Encuestadora Pronóstico: Sólo uno de cada cuatro venezolanos reconoce las elecciones del 6D

Un estudio Flash de 600 casos, realizados entre el 7 y el 13 de diciembre, por la Encuestadora Pronóstico, y enviado a www.sandyaveledo.com, revela algunos hallazgos interesantes en torno a el pasado proceso electoral del 6 de diciembre.

 

El estudio, que según su ficha técnica, cuenta con un nivel de confiabilidad de 95% y un error muestral de 4% se basó en tres preguntas simples y directas:

 

  • ¿Votó usted en las elecciones parlamentarias del pasado 6 de diciembre?
  • ¿Piensa usted que ese proceso fue justo, legítimo y legal?
  • ¿Reconoce sus resultados?

 

Respecto a la primera pregunta un 19% de los entrevistados aseguró haber ejercido su derecho al voto un 73% aseguró no haber asistido a las urnas y un 8% se negó a responder, informó Francisco Bello, presidente de la encuestadora.

En lo concerniente a la evaluación de la pulcritud dijo que solo un 21% lo considera justo mientras que un 78% piensa que se cometieron irregularidades y un 1% dijo no saber.

Por último, en lo referente al reconocimiento de los resultados un 23% de los venezolanos reconoce los resultados que de ellos emanan, la nueva Asamblea Nacional y los Diputados electos que la conforman, un 71% manifestó desconocerlos y un 6% prefirió no emitir opinión al respecto.

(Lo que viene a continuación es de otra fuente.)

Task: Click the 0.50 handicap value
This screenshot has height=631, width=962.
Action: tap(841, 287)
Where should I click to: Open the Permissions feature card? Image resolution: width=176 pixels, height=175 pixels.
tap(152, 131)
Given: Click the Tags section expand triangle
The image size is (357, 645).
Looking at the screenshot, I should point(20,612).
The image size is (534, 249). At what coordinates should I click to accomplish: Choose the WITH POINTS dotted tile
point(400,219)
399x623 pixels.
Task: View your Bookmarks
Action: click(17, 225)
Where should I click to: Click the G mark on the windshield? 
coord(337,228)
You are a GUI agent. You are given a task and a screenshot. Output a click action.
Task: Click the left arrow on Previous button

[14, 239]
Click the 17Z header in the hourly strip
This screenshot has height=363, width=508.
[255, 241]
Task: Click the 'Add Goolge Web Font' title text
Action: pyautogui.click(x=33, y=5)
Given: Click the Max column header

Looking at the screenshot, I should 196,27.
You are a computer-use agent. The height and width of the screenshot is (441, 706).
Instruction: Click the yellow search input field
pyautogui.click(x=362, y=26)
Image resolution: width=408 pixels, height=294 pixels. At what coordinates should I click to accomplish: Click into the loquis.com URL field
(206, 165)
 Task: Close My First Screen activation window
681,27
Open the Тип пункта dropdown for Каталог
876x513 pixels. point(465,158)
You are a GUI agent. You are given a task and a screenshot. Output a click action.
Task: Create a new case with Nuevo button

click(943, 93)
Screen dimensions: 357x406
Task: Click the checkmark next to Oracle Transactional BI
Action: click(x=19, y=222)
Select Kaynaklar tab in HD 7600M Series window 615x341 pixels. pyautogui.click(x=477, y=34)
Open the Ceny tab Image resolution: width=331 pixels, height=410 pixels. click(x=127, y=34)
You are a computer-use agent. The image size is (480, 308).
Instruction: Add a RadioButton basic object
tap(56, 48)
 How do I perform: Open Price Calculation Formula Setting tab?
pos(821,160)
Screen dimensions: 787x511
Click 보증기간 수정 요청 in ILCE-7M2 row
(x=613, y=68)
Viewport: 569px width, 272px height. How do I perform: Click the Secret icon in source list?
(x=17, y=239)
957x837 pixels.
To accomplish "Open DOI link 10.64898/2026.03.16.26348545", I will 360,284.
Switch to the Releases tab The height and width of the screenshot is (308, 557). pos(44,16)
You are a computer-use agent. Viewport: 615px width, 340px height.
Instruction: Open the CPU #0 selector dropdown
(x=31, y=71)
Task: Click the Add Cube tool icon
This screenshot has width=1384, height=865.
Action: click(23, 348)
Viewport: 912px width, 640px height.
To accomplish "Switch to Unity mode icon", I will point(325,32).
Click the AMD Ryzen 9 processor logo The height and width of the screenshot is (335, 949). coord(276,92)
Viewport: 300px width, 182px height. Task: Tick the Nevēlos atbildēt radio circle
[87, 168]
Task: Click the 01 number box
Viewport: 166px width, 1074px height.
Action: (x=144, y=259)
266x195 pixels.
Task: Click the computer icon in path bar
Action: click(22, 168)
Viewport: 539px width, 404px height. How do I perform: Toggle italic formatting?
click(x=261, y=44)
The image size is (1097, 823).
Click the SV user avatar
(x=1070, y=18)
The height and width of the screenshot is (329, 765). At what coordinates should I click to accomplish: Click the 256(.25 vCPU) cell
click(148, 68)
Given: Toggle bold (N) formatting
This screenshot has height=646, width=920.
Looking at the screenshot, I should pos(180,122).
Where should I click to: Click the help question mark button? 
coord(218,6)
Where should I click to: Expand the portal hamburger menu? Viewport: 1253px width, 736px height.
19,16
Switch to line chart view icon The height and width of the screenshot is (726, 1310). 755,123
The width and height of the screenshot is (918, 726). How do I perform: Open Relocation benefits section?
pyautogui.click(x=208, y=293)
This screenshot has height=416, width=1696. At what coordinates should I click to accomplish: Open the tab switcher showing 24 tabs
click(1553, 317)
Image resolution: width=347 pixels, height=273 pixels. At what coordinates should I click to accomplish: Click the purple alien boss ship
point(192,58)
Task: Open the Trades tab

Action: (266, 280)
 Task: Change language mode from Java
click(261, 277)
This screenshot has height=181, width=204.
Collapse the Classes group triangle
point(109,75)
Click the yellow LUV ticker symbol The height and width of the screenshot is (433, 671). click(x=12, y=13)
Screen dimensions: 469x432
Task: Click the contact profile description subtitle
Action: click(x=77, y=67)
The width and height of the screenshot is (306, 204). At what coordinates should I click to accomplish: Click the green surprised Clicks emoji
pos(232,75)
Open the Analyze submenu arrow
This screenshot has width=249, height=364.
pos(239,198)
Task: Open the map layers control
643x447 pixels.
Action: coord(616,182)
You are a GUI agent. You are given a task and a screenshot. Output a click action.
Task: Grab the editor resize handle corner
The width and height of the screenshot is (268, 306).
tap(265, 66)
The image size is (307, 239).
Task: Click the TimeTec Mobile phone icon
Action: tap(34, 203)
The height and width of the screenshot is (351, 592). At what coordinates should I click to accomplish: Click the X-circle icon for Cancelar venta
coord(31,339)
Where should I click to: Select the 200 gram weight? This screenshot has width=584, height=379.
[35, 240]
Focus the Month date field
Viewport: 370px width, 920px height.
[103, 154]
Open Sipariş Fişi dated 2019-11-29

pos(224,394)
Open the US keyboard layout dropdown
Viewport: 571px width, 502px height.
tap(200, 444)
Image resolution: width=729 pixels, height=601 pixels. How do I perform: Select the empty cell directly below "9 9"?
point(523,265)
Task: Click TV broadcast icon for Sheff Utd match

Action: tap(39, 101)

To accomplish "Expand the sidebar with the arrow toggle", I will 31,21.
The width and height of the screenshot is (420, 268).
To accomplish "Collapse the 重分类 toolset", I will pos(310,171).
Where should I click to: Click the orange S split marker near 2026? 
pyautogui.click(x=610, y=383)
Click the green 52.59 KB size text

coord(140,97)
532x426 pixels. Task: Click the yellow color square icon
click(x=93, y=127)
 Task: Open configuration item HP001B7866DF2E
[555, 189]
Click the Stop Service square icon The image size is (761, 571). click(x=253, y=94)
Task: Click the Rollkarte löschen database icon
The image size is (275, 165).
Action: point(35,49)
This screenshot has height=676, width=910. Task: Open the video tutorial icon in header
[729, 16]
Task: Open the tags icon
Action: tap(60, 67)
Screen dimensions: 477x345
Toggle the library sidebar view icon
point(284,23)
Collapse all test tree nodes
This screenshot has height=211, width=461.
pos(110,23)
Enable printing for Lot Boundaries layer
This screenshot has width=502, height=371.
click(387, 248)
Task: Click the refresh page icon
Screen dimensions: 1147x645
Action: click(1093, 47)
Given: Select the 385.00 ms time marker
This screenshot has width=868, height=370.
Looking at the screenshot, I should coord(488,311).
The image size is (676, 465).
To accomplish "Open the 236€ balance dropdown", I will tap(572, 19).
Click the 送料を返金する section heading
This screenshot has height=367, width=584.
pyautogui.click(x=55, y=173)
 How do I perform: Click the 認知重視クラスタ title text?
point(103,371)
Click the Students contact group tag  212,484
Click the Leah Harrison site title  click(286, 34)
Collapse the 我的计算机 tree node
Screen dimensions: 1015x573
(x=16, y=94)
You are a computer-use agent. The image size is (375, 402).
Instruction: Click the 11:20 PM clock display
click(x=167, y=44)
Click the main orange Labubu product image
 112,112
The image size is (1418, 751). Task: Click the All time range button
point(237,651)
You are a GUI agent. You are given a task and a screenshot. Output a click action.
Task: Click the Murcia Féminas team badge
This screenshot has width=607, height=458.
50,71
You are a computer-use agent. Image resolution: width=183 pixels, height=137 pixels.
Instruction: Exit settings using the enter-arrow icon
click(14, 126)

“Los bajísimos niveles de aprobación popular de este proceso, aunado al desconocimiento de 60 países de los más importantes del mundo, así como de diversos organismos multinacionales, generan una crisis de legitimidad que hará muy difícil que el mundo y los propios venezolanos reconozcan las actuaciones del cuerpo legislativo, poniendo muy difícil al gobierno de Maduro el lograr conseguir dinero fresco a través del endeudamiento o de acciones que comprometan los bienes de la república”, señaló.

También que el desconocimiento de los poderes, por encontrarse sometidos al ejecutivo, genera una crisis de gobernabilidad que hace evidente que el sostenimiento del actual sistema es por la vía de la fuerza y no del respaldo popular ni la legitimidad de quienes lo conforman.